-------- EXERCISE MATERIAL --------

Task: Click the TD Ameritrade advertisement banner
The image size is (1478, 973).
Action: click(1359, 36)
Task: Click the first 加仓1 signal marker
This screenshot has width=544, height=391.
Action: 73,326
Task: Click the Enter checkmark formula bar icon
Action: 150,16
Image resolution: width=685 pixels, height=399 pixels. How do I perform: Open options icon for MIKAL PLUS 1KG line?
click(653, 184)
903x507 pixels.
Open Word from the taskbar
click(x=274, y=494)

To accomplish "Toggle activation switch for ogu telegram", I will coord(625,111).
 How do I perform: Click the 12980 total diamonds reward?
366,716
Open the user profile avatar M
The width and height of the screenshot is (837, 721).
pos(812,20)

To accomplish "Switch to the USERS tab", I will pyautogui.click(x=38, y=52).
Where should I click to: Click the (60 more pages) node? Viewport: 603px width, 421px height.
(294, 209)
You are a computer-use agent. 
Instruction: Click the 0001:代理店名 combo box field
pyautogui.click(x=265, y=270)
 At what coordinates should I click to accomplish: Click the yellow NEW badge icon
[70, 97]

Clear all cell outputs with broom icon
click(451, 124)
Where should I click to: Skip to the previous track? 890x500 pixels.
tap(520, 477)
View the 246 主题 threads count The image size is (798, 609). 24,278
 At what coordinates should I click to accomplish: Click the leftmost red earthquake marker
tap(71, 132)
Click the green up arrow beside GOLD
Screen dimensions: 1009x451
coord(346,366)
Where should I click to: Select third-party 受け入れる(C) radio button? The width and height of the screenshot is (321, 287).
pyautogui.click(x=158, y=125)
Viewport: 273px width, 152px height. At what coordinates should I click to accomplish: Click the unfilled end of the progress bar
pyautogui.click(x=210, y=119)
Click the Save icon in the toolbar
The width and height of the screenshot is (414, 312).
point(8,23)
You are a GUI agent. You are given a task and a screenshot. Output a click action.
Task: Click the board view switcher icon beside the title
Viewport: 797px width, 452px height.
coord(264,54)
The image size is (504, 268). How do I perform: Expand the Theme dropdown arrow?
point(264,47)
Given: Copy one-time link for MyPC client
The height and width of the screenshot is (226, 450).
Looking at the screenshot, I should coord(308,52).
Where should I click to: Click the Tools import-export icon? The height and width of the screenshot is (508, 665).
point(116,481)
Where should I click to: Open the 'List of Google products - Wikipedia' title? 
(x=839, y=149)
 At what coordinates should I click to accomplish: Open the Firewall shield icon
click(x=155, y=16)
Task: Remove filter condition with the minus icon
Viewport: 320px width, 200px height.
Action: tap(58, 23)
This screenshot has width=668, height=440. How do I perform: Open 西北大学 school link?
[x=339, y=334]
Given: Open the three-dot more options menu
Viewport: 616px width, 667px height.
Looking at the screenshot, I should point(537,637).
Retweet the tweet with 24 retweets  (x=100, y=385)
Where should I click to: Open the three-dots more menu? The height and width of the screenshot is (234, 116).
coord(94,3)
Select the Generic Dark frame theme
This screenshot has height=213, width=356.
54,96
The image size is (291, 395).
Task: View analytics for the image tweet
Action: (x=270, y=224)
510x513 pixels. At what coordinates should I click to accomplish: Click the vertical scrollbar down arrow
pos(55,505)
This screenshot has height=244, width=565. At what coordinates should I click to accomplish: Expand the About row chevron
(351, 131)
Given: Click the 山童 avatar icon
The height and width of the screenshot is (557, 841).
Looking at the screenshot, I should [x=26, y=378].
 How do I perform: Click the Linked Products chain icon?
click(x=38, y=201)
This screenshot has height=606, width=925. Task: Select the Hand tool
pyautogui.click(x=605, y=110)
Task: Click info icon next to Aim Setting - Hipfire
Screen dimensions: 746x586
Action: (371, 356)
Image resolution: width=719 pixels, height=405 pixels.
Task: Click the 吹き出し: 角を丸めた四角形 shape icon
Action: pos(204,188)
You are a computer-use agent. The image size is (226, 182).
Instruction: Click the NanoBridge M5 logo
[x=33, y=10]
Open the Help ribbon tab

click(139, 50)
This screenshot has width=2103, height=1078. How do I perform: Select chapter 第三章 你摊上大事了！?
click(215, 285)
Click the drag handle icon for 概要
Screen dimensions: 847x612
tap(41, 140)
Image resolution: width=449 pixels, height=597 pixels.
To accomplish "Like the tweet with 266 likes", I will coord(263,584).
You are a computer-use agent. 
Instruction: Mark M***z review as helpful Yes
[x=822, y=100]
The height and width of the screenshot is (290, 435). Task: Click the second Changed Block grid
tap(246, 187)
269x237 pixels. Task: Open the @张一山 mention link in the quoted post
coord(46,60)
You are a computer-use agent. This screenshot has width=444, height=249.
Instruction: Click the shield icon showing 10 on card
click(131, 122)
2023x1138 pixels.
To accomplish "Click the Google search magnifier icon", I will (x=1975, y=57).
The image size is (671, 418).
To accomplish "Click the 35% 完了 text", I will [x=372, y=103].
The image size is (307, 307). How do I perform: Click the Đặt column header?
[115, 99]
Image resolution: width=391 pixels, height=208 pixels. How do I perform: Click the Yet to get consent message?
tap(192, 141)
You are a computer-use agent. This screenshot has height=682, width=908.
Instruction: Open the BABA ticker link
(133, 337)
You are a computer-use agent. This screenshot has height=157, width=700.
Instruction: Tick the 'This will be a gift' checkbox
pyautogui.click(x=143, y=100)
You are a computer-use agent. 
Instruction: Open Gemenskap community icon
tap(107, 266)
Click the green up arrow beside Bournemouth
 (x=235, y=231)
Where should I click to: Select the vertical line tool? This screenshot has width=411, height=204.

--------

WORK REQUIRED: Go through the records above and repeat each one exactly.

ANSWER AREA:
Task: Click the TD Ameritrade advertisement banner
The image size is (1478, 973).
Action: click(1359, 36)
Task: Click the first 加仓1 signal marker
This screenshot has width=544, height=391.
Action: 73,326
Task: Click the Enter checkmark formula bar icon
Action: 150,16
Image resolution: width=685 pixels, height=399 pixels. How do I perform: Open options icon for MIKAL PLUS 1KG line?
click(653, 184)
903x507 pixels.
Open Word from the taskbar
click(x=274, y=494)

To accomplish "Toggle activation switch for ogu telegram", I will coord(625,111).
 How do I perform: Click the 12980 total diamonds reward?
366,716
Open the user profile avatar M
The width and height of the screenshot is (837, 721).
pos(812,20)

To accomplish "Switch to the USERS tab", I will pyautogui.click(x=38, y=52).
Where should I click to: Click the (60 more pages) node? Viewport: 603px width, 421px height.
(294, 209)
You are a computer-use agent. 
Instruction: Click the 0001:代理店名 combo box field
pyautogui.click(x=265, y=270)
 At what coordinates should I click to accomplish: Click the yellow NEW badge icon
[70, 97]

Clear all cell outputs with broom icon
click(451, 124)
Where should I click to: Skip to the previous track? 890x500 pixels.
tap(520, 477)
View the 246 主题 threads count The image size is (798, 609). 24,278
 At what coordinates should I click to accomplish: Click the leftmost red earthquake marker
tap(71, 132)
Click the green up arrow beside GOLD
Screen dimensions: 1009x451
coord(346,366)
Where should I click to: Select third-party 受け入れる(C) radio button? The width and height of the screenshot is (321, 287).
pyautogui.click(x=158, y=125)
Viewport: 273px width, 152px height. At what coordinates should I click to accomplish: Click the unfilled end of the progress bar
pyautogui.click(x=210, y=119)
Click the Save icon in the toolbar
The width and height of the screenshot is (414, 312).
point(8,23)
You are a GUI agent. You are given a task and a screenshot. Output a click action.
Task: Click the board view switcher icon beside the title
Viewport: 797px width, 452px height.
coord(264,54)
The image size is (504, 268). How do I perform: Expand the Theme dropdown arrow?
point(264,47)
Given: Copy one-time link for MyPC client
The height and width of the screenshot is (226, 450).
Looking at the screenshot, I should coord(308,52).
Where should I click to: Click the Tools import-export icon? The height and width of the screenshot is (508, 665).
point(116,481)
Where should I click to: Open the 'List of Google products - Wikipedia' title? 
(x=839, y=149)
 At what coordinates should I click to accomplish: Open the Firewall shield icon
click(x=155, y=16)
Task: Remove filter condition with the minus icon
Viewport: 320px width, 200px height.
Action: tap(58, 23)
This screenshot has width=668, height=440. How do I perform: Open 西北大学 school link?
[x=339, y=334]
Given: Open the three-dot more options menu
Viewport: 616px width, 667px height.
Looking at the screenshot, I should point(537,637).
Retweet the tweet with 24 retweets  (x=100, y=385)
Where should I click to: Open the three-dots more menu? The height and width of the screenshot is (234, 116).
coord(94,3)
Select the Generic Dark frame theme
This screenshot has height=213, width=356.
54,96
The image size is (291, 395).
Task: View analytics for the image tweet
Action: (x=270, y=224)
510x513 pixels. At what coordinates should I click to accomplish: Click the vertical scrollbar down arrow
pos(55,505)
This screenshot has height=244, width=565. At what coordinates should I click to accomplish: Expand the About row chevron
(351, 131)
Given: Click the 山童 avatar icon
The height and width of the screenshot is (557, 841).
Looking at the screenshot, I should [x=26, y=378].
 How do I perform: Click the Linked Products chain icon?
click(x=38, y=201)
This screenshot has height=606, width=925. Task: Select the Hand tool
pyautogui.click(x=605, y=110)
Task: Click info icon next to Aim Setting - Hipfire
Screen dimensions: 746x586
Action: (371, 356)
Image resolution: width=719 pixels, height=405 pixels.
Task: Click the 吹き出し: 角を丸めた四角形 shape icon
Action: pos(204,188)
You are a computer-use agent. The image size is (226, 182).
Instruction: Click the NanoBridge M5 logo
[x=33, y=10]
Open the Help ribbon tab

click(139, 50)
This screenshot has width=2103, height=1078. How do I perform: Select chapter 第三章 你摊上大事了！?
click(215, 285)
Click the drag handle icon for 概要
Screen dimensions: 847x612
tap(41, 140)
Image resolution: width=449 pixels, height=597 pixels.
To accomplish "Like the tweet with 266 likes", I will coord(263,584).
You are a computer-use agent. 
Instruction: Mark M***z review as helpful Yes
[x=822, y=100]
The height and width of the screenshot is (290, 435). Task: Click the second Changed Block grid
tap(246, 187)
269x237 pixels. Task: Open the @张一山 mention link in the quoted post
coord(46,60)
You are a computer-use agent. This screenshot has width=444, height=249.
Instruction: Click the shield icon showing 10 on card
click(131, 122)
2023x1138 pixels.
To accomplish "Click the Google search magnifier icon", I will (x=1975, y=57).
The image size is (671, 418).
To accomplish "Click the 35% 完了 text", I will [x=372, y=103].
The image size is (307, 307). How do I perform: Click the Đặt column header?
[115, 99]
Image resolution: width=391 pixels, height=208 pixels. How do I perform: Click the Yet to get consent message?
tap(192, 141)
You are a computer-use agent. This screenshot has height=682, width=908.
Instruction: Open the BABA ticker link
(133, 337)
You are a computer-use agent. This screenshot has height=157, width=700.
Instruction: Tick the 'This will be a gift' checkbox
pyautogui.click(x=143, y=100)
You are a computer-use agent. 
Instruction: Open Gemenskap community icon
tap(107, 266)
Click the green up arrow beside Bournemouth
 (x=235, y=231)
Where should I click to: Select the vertical line tool? This screenshot has width=411, height=204.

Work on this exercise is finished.